The same contrast of public and private schools cannot be done for Louisiana or Indiana per se. Their samples of private schools are too small to meet reporting standards of the National Center of Education Statistics. But Louisiana and Indiana public schools show trends on NAEP similar to national trends. The second figure uses the same national trends as the previous figure (the dashed lines) and adds score trends for Louisiana and Indiana. General improvements in the trend that were evident nationally also are evident in Louisiana and Indiana. In fact, by 2013, Indiana’s public school fourth graders score above the national private school average.


Figure 2a

Improvements in scores also are evident for the low-income population of students most likely to apply for vouchers. The next figure compares fourth-grade math scores for all public school students in Louisiana and students eligible for a free or reduced-price school lunch, which is a common indicator for poverty.
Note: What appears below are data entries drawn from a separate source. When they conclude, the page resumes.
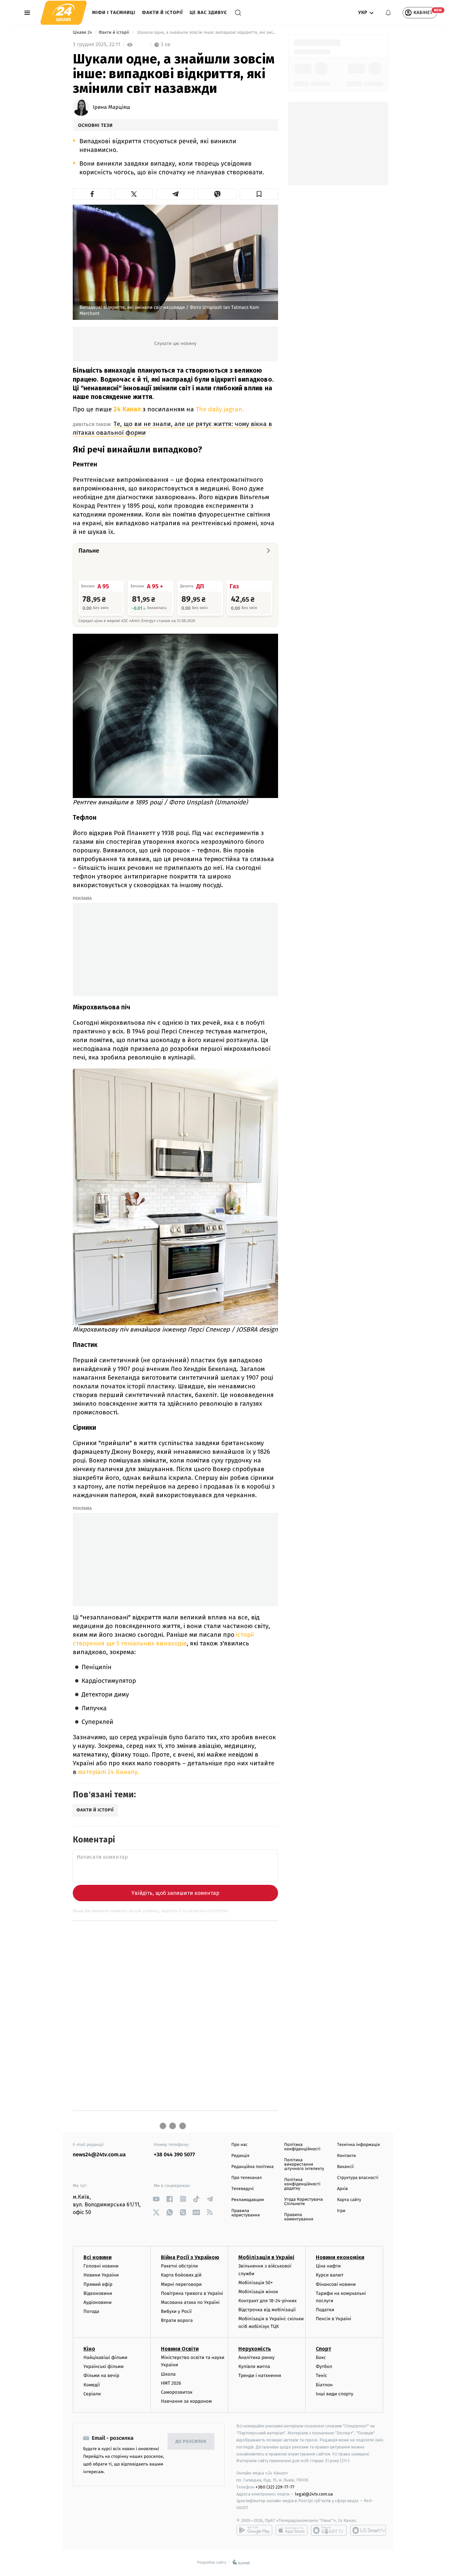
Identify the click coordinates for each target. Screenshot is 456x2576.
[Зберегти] (259, 194)
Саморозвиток (177, 2392)
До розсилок (191, 2441)
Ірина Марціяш (111, 107)
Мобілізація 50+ (255, 2283)
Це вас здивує (208, 12)
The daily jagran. (220, 409)
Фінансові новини (336, 2284)
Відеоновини (97, 2293)
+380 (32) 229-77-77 (274, 2487)
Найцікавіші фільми (105, 2357)
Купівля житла (254, 2366)
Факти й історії (162, 12)
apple (291, 2530)
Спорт (323, 2349)
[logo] (63, 13)
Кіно (89, 2349)
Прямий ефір (97, 2284)
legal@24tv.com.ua (314, 2494)
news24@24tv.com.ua (99, 2155)
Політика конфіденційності (302, 2147)
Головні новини (101, 2266)
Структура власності (358, 2178)
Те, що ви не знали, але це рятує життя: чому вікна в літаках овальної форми (172, 428)
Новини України (101, 2275)
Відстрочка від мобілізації (267, 2310)
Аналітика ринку (256, 2357)
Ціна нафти (328, 2266)
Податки (325, 2310)
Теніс (321, 2375)
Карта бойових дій (181, 2275)
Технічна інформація (358, 2145)
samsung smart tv (368, 2530)
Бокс (321, 2357)
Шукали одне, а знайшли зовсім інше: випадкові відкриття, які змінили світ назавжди (207, 32)
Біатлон (324, 2385)
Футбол (324, 2366)
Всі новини (97, 2257)
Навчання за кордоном (186, 2401)
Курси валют (330, 2275)
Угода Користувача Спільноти (303, 2201)
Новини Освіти (180, 2349)
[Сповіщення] (388, 12)
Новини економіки (340, 2257)
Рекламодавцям (247, 2200)
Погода (91, 2311)
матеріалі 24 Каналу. (108, 1772)
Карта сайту (349, 2200)
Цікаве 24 (83, 32)
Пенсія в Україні (333, 2319)
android (254, 2530)
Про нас (239, 2145)
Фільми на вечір (101, 2375)
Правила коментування (298, 2217)
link (156, 2199)
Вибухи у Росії (176, 2311)
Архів (342, 2189)
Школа (168, 2374)
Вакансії (345, 2167)
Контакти (346, 2156)
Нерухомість (254, 2349)
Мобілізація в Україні (266, 2257)
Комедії (91, 2385)
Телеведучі (242, 2189)
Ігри (341, 2211)
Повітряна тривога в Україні (192, 2293)
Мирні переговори (181, 2284)
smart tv (329, 2530)
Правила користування (245, 2213)
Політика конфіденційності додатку (302, 2184)
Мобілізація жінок (258, 2292)
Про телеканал (246, 2178)
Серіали (92, 2394)
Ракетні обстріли (179, 2266)
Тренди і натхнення (259, 2375)
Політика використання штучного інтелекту (304, 2164)
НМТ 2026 (171, 2383)
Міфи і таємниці (113, 12)
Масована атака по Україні (190, 2302)
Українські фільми (103, 2366)
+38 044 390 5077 (174, 2155)
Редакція (240, 2156)
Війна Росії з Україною (190, 2257)
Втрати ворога (177, 2320)
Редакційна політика (252, 2167)
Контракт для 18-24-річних (267, 2301)
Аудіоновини (97, 2302)
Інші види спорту (334, 2394)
It shows a lower score level for students in poverty but a nearly identical trend. Indiana score trends for low-income students also mirror its general trend.


Figure 3a

It is at least plausible that Louisiana and Indiana public schools have surpassed their private schools (for low-income students). Without data for private schools in each state, we can’t know for sure. But to the extent that voucher programs are based on the premise that students from low-income families receiving a voucher will have access to private schools that are, on average, substantially better than public schools, the equity rationale for vouchers is in doubt.

Based on what we have learned from the recent research I’ve reviewed, the decision facing parents who are considering applying to these voucher programs is complex. Suppose a parent is told their child will likely perform less well in reading and math (possibly much less, if they are in earlier grades), but might be more likely to graduate and go to college. How many would take that risk? Doing so requires a leap of faith that lower skills in reading and math will not affect their child’s future path through school, which is not intuitive to say the least. If a parent were enrolling their child in kindergarten, it would be quite a leap of faith, amounting to ‘in 13 years, it will all work out.’

In education as in medicine, ‘first, do no harm’ is a powerful guiding principle. A case to use taxpayer funds to send children of low-income parents to private schools is based on an expectation that the outcome will be positive. These recent findings point in the other direction.

More needs to be known about long-term outcomes from these recently implemented voucher programs to make the case that they are a good or bad investment of public funds. As well, we need to know if private schools would up their game in a scenario in which their performance with voucher students is reported publicly and subject to both regulatory and market accountability. And, finally, there are difficult philosophical and political questions that voters and elected officials need to mindfully address, including whether families with the personal wealth to pay tuition at a private school should have the opportunity to choose that school even if it is underperforming on traditional academic test measures whereas low-income families should be denied that right.